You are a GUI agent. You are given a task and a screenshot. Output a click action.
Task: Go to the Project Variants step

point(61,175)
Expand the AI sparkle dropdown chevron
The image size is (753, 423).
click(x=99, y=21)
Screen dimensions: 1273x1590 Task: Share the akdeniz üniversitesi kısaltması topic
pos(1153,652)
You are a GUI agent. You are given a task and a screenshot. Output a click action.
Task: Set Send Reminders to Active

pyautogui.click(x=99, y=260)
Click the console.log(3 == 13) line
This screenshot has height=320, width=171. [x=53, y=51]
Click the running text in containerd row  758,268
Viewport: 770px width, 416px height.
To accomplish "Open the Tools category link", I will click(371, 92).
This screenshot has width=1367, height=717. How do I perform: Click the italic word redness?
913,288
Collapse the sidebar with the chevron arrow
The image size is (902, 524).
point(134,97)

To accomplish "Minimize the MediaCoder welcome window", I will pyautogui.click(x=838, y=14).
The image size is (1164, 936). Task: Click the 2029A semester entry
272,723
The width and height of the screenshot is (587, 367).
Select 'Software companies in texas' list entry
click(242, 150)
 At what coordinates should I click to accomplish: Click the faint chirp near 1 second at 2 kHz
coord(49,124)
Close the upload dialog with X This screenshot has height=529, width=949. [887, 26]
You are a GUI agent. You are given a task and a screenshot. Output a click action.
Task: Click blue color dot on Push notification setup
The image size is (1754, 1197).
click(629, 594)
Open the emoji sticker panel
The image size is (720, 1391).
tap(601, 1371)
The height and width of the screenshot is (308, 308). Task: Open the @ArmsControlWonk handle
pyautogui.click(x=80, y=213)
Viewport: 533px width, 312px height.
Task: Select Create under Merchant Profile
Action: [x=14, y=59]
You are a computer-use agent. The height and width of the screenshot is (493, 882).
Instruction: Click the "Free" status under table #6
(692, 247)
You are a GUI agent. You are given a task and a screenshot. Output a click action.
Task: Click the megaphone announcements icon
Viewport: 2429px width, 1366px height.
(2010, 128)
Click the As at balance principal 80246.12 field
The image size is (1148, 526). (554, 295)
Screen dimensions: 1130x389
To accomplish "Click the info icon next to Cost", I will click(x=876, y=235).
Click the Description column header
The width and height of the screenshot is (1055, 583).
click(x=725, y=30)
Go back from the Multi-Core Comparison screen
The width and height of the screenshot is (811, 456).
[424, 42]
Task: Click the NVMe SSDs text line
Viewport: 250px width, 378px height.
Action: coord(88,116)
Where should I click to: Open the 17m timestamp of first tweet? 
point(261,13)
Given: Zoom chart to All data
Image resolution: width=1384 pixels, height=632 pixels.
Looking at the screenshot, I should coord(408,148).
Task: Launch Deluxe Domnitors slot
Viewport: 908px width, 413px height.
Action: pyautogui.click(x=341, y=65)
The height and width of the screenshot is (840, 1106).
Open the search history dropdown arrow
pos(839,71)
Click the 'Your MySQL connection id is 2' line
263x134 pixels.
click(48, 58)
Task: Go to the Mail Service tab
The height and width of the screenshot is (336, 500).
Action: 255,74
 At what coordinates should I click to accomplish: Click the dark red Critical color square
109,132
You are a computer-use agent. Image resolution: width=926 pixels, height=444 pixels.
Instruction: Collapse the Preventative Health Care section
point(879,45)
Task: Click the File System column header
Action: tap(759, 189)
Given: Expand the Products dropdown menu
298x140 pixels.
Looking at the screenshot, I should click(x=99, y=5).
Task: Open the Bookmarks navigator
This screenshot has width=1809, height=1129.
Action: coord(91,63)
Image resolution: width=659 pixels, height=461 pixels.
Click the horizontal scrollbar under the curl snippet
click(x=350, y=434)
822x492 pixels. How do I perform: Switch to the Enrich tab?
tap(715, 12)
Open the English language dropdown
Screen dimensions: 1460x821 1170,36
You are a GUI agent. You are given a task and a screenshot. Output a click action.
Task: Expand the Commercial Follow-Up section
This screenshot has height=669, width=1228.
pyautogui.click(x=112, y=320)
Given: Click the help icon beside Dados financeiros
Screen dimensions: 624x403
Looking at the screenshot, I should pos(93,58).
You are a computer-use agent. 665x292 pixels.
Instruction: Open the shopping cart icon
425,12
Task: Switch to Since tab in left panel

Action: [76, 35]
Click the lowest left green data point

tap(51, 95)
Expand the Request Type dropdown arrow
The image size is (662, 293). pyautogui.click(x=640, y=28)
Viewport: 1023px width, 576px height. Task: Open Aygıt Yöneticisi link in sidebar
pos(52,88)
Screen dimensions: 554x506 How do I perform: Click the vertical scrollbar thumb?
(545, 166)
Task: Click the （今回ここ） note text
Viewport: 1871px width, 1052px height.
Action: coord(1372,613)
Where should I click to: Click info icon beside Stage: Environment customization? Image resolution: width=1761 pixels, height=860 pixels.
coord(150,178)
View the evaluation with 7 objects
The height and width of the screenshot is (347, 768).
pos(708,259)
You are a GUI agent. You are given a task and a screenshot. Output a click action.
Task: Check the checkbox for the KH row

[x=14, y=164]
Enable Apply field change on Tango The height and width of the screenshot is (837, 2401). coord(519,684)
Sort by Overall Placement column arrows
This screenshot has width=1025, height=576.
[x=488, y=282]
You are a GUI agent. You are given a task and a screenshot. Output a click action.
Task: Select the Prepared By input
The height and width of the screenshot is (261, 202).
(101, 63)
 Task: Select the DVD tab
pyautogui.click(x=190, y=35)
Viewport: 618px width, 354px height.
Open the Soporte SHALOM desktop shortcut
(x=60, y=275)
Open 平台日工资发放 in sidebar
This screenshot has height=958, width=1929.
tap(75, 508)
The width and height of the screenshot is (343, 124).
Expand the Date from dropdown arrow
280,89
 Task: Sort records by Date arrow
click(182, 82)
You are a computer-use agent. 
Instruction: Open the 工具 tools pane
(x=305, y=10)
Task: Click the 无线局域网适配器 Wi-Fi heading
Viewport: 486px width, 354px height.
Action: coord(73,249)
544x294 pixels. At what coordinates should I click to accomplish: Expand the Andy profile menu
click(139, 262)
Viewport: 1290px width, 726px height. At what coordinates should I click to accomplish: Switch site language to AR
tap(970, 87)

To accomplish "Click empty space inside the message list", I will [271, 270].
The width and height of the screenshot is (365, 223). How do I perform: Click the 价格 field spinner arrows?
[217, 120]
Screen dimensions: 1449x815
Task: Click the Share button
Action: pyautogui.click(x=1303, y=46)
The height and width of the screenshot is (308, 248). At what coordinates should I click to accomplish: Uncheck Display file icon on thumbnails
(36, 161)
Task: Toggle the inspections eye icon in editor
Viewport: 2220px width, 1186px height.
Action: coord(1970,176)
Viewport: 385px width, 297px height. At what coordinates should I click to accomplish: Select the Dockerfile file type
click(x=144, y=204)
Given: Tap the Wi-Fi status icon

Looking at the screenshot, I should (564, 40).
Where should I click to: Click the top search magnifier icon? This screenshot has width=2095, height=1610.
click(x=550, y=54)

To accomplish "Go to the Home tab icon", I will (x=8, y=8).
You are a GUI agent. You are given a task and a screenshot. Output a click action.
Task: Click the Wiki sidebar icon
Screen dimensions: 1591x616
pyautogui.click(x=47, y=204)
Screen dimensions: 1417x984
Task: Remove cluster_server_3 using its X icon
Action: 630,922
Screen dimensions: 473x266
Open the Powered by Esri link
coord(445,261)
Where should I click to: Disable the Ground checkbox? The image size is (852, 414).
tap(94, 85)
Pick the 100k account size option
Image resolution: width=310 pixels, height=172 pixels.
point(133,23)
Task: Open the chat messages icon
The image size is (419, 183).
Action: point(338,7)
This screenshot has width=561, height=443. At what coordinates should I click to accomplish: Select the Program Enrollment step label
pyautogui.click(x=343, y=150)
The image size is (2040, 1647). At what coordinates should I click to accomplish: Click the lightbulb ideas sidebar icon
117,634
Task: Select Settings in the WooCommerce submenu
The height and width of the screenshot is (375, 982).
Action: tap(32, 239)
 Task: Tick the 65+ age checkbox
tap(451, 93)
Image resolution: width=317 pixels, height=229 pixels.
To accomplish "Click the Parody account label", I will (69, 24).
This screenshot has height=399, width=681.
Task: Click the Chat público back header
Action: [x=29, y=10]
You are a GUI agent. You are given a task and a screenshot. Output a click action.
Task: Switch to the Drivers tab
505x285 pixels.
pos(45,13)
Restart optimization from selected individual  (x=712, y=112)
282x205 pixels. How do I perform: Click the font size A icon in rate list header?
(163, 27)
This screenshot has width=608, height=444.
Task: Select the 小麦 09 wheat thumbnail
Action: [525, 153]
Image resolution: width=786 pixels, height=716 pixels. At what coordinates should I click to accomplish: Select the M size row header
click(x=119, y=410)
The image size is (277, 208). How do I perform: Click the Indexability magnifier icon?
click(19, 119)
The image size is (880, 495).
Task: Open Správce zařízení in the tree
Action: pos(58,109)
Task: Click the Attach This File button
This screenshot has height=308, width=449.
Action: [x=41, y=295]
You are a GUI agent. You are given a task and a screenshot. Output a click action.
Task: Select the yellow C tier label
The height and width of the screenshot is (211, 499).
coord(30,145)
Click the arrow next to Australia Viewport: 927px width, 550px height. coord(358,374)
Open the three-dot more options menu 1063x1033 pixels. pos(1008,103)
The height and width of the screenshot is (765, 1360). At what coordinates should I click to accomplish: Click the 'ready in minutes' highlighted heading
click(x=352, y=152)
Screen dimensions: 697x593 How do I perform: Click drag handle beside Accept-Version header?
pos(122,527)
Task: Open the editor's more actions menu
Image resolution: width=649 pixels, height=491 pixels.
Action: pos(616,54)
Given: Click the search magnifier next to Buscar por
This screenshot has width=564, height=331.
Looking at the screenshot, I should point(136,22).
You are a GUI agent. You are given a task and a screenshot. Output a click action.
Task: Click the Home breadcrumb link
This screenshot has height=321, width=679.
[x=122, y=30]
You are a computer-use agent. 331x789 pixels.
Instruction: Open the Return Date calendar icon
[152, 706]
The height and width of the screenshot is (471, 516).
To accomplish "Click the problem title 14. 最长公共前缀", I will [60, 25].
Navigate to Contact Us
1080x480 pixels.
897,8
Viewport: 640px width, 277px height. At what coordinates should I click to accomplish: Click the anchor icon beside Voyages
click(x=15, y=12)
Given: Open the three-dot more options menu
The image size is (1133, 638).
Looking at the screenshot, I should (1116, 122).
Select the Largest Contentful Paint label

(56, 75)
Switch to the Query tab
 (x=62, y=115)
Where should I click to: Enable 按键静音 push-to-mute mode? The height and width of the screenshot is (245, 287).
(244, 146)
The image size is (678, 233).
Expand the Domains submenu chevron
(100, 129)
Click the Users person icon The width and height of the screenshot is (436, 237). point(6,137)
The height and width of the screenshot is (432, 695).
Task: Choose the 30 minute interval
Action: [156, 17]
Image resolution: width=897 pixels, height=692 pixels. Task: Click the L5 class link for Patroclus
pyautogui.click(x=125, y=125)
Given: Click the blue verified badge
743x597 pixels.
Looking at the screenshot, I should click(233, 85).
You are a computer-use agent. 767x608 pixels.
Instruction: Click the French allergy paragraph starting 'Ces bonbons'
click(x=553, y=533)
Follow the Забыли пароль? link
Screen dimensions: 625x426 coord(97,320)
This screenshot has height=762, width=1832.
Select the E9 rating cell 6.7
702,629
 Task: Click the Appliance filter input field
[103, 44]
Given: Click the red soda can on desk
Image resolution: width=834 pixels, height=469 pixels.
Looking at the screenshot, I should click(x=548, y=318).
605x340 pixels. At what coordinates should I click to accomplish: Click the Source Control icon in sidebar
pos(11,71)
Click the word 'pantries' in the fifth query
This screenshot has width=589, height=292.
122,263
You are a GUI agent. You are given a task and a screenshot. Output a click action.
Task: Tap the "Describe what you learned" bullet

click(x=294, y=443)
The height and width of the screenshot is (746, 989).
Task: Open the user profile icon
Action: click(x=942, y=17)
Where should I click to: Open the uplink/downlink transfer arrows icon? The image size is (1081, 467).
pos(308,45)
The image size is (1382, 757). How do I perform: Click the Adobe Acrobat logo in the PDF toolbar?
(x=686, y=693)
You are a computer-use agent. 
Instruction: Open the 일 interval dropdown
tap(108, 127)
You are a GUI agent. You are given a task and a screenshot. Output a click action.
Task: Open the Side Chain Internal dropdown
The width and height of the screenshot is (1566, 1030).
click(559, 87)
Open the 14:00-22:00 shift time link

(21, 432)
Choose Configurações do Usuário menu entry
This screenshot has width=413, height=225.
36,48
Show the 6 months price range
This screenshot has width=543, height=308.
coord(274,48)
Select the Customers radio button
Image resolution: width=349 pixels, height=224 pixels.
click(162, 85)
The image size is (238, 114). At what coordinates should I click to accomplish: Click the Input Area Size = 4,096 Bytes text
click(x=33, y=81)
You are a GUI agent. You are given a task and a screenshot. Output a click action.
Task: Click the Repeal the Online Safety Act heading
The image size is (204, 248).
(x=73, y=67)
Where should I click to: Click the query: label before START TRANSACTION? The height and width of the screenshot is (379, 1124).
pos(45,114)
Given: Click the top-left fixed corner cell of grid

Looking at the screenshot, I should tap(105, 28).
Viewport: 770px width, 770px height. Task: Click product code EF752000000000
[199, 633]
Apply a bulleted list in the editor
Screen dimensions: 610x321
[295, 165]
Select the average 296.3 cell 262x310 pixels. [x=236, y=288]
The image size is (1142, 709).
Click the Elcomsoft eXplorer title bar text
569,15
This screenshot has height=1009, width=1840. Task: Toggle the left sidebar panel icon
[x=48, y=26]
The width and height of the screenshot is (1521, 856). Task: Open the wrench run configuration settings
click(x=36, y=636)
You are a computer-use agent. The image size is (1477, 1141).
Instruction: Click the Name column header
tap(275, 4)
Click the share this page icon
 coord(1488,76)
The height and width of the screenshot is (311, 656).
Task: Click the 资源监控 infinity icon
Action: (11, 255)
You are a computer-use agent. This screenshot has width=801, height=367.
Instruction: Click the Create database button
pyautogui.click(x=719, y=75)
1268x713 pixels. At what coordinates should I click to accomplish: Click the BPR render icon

···

**WHAT YOU NEED TO DO**
Please repeat everything from the line containing "544x294 pixels. At" down to the line containing "Action: coord(1970,176)", both included, in the same words.

**COMPLETE ANSWER**
544x294 pixels. At what coordinates should I click to accomplish: Expand the Andy profile menu
click(139, 262)
Viewport: 1290px width, 726px height. At what coordinates should I click to accomplish: Switch site language to AR
tap(970, 87)

To accomplish "Click empty space inside the message list", I will [271, 270].
The width and height of the screenshot is (365, 223). How do I perform: Click the 价格 field spinner arrows?
[217, 120]
Screen dimensions: 1449x815
Task: Click the Share button
Action: pyautogui.click(x=1303, y=46)
The height and width of the screenshot is (308, 248). At what coordinates should I click to accomplish: Uncheck Display file icon on thumbnails
(36, 161)
Task: Toggle the inspections eye icon in editor
Viewport: 2220px width, 1186px height.
Action: coord(1970,176)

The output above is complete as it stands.